In the end, I think I'm more effective using the chisel in my left hand. Having a mallet with a large face makes it so that I haven't busted a knuckle yet while pounding with my right hand.

How do the rest of you deal with this, or am I the only one that thinks about stuff like this?


----------



## CharlieM1958 (Nov 7, 2006)

I'm left-handed, and I couldn't even think of doing it any other way than mallet in my left hand.


----------



## sikrap (Mar 15, 2009)

I'm right-handed and if I tried chopping mortises holding the mallet in my left hand, I'd either break my right hand or ruin the piece.


----------



## davidmicraig (Nov 21, 2009)

Muscle coordination is a funny thing. I am a right handed person but shoot pool like a lefty. I tried reversing it and it doesn't work for me. I cut mortises with a mallet in the right hand and the chisel in the left, but when paring or more refined work, push with my left and hold the chisel with my right.

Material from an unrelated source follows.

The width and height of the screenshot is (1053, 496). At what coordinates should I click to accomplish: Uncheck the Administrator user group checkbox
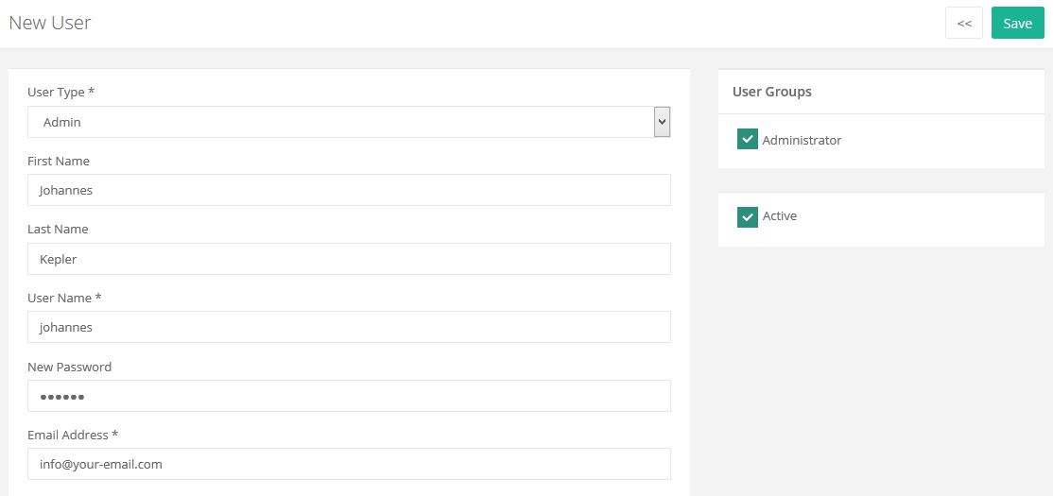tap(748, 139)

With the lathe, I brace the lathe chisel with my left and guide with my right. To intentionally try to change any of these habits would put me at risk. Go with what feels comfortable for you.


----------



## RaggedKerf (Aug 5, 2012)

I had the same exact dilemma. I'm left handed and when I started to work with chisels and mallet I instinctively picked up the mallet in my left hand (same way I hammer). After a month or so (long enough for it to become "routine") I suddenly realized I might get more control of the chisel if held in the left hand.

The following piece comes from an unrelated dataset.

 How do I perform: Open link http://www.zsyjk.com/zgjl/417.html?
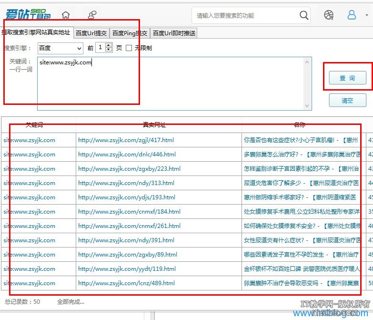126,140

Well, that was so awkward I nearly broke my left hand with the mallet by accident.

I switched back to "normal" (mallet left hand, chisel right hand) and haven't looked back since. My workaround: I use the mallet and chisel to do a lot of the removal of waste wood…when I need to switch and pare out corners, etc., I put the chisel back in the left hand.

It works for me. You're not alone! Being left handed is definitely a challenge sometimes in the shop. Nearly all power tools are made for right-handers (even if the grip is "neutral" the motor or housing, power switch, cord, etc., will all be set up for right-handers).

In a right-handed world, southpaws have to adapt, improvise and overcome.


----------



## Cosmicsniper (Oct 2, 2009)

You guys should have thought about all those tools before you became left-handed! 

Right-handed here…and I wouldn't even think about using a hammer or mallet in my left-hand.


----------



## HorizontalMike (Jun 3, 2010)

Yeah Jay, but I'm a lefty as well and that means we lefties are in our "Right" minds. *;-)*

Mallet left
Chisel right


----------



## Lumber2Sawdust (Jul 22, 2010)

Thanks for the replies, everyone.

I guess I'm the only one crazy enough to think about trying to switch hands. Other than the fact that the chisel magically appears in my right hand even though I'm trying to use it left-handed, the switch has worked pretty well. Using a mallet with a large face helps to prevent whacking your knuckles.

I find that I have more control using the chisel in my left (dominant) hand. If you're feeling crazy, give it a try, you just might be a convert, too.


----------



## BrandonW (Apr 27, 2010)

This is an interesting question that I've never really thought about. I'm left-handed but do a lot of things like a righty. I generally use my right side for power and the left for precision. Thus, I hold the chisel with the left hand and the mallet with the right hand.


----------